ABOUT THIS TASK:
Copy the records below exactly. Include all of them.
[DATA SUPPLIED Boundary: Start]
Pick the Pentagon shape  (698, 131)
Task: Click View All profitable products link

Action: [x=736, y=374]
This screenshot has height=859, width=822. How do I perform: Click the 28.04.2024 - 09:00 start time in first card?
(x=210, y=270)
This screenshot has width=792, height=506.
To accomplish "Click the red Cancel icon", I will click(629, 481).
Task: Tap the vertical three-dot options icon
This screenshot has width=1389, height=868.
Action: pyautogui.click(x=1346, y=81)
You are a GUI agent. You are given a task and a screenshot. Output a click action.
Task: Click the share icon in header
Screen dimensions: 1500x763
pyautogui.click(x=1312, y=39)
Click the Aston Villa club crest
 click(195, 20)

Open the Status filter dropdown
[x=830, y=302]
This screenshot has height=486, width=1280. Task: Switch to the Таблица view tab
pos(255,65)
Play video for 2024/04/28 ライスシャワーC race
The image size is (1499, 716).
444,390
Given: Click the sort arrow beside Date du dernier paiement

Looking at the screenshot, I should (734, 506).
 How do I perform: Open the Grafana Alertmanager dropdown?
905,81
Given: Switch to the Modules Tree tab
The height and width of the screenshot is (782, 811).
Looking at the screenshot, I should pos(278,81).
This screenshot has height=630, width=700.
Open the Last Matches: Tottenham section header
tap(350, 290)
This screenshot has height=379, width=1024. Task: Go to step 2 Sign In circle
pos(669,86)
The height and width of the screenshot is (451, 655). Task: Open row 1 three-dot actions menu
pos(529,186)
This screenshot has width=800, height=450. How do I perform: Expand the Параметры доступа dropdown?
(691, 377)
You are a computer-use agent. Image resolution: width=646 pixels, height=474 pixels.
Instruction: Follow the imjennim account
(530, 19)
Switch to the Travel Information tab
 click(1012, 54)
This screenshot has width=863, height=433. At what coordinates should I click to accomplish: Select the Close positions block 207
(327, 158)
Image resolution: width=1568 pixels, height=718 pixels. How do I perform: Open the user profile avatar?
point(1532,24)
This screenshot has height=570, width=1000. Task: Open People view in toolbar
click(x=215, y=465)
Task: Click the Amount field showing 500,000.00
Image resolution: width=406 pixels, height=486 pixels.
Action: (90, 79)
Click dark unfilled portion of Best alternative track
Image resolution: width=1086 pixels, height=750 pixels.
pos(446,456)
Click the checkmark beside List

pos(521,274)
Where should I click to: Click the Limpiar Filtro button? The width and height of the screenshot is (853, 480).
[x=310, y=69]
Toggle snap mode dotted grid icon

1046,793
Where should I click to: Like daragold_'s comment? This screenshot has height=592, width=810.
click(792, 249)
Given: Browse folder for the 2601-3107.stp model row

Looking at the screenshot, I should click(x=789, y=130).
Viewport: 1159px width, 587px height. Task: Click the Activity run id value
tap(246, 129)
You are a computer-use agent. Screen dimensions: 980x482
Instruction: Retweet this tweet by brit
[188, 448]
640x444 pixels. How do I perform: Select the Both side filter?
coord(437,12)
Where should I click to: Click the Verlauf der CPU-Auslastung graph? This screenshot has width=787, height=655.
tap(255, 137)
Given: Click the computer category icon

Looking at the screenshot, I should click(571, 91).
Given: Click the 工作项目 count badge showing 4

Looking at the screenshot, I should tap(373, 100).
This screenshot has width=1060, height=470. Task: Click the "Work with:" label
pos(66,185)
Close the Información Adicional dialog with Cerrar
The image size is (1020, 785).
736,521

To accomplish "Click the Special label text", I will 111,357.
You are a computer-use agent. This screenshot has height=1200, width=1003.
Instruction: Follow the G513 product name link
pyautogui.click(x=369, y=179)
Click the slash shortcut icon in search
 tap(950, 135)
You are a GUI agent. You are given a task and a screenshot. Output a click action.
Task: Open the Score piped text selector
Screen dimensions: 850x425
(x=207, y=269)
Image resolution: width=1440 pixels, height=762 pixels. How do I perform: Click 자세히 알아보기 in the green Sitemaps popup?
[DATA SUPPLIED Boundary: End]
REPLY TO THE EXERCISE:
Pick the Pentagon shape  (698, 131)
Task: Click View All profitable products link

Action: [x=736, y=374]
This screenshot has height=859, width=822. How do I perform: Click the 28.04.2024 - 09:00 start time in first card?
(x=210, y=270)
This screenshot has width=792, height=506.
To accomplish "Click the red Cancel icon", I will click(629, 481).
Task: Tap the vertical three-dot options icon
This screenshot has width=1389, height=868.
Action: pyautogui.click(x=1346, y=81)
You are a GUI agent. You are given a task and a screenshot. Output a click action.
Task: Click the share icon in header
Screen dimensions: 1500x763
pyautogui.click(x=1312, y=39)
Click the Aston Villa club crest
 click(195, 20)

Open the Status filter dropdown
[x=830, y=302]
This screenshot has height=486, width=1280. Task: Switch to the Таблица view tab
pos(255,65)
Play video for 2024/04/28 ライスシャワーC race
The image size is (1499, 716).
444,390
Given: Click the sort arrow beside Date du dernier paiement

Looking at the screenshot, I should (734, 506).
 How do I perform: Open the Grafana Alertmanager dropdown?
905,81
Given: Switch to the Modules Tree tab
The height and width of the screenshot is (782, 811).
Looking at the screenshot, I should pos(278,81).
This screenshot has height=630, width=700.
Open the Last Matches: Tottenham section header
tap(350, 290)
This screenshot has height=379, width=1024. Task: Go to step 2 Sign In circle
pos(669,86)
The height and width of the screenshot is (451, 655). Task: Open row 1 three-dot actions menu
pos(529,186)
This screenshot has width=800, height=450. How do I perform: Expand the Параметры доступа dropdown?
(691, 377)
You are a computer-use agent. Image resolution: width=646 pixels, height=474 pixels.
Instruction: Follow the imjennim account
(530, 19)
Switch to the Travel Information tab
 click(1012, 54)
This screenshot has width=863, height=433. At what coordinates should I click to accomplish: Select the Close positions block 207
(327, 158)
Image resolution: width=1568 pixels, height=718 pixels. How do I perform: Open the user profile avatar?
point(1532,24)
This screenshot has height=570, width=1000. Task: Open People view in toolbar
click(x=215, y=465)
Task: Click the Amount field showing 500,000.00
Image resolution: width=406 pixels, height=486 pixels.
Action: (90, 79)
Click dark unfilled portion of Best alternative track
Image resolution: width=1086 pixels, height=750 pixels.
pos(446,456)
Click the checkmark beside List

pos(521,274)
Where should I click to: Click the Limpiar Filtro button? The width and height of the screenshot is (853, 480).
[x=310, y=69]
Toggle snap mode dotted grid icon

1046,793
Where should I click to: Like daragold_'s comment? This screenshot has height=592, width=810.
click(792, 249)
Given: Browse folder for the 2601-3107.stp model row

Looking at the screenshot, I should click(x=789, y=130).
Viewport: 1159px width, 587px height. Task: Click the Activity run id value
tap(246, 129)
You are a computer-use agent. Screen dimensions: 980x482
Instruction: Retweet this tweet by brit
[188, 448]
640x444 pixels. How do I perform: Select the Both side filter?
coord(437,12)
Where should I click to: Click the Verlauf der CPU-Auslastung graph? This screenshot has width=787, height=655.
tap(255, 137)
Given: Click the computer category icon

Looking at the screenshot, I should click(571, 91).
Given: Click the 工作项目 count badge showing 4

Looking at the screenshot, I should tap(373, 100).
This screenshot has width=1060, height=470. Task: Click the "Work with:" label
pos(66,185)
Close the Información Adicional dialog with Cerrar
The image size is (1020, 785).
736,521

To accomplish "Click the Special label text", I will 111,357.
You are a computer-use agent. This screenshot has height=1200, width=1003.
Instruction: Follow the G513 product name link
pyautogui.click(x=369, y=179)
Click the slash shortcut icon in search
 tap(950, 135)
You are a GUI agent. You are given a task and a screenshot. Output a click action.
Task: Open the Score piped text selector
Screen dimensions: 850x425
(x=207, y=269)
Image resolution: width=1440 pixels, height=762 pixels. How do I perform: Click 자세히 알아보기 in the green Sitemaps popup?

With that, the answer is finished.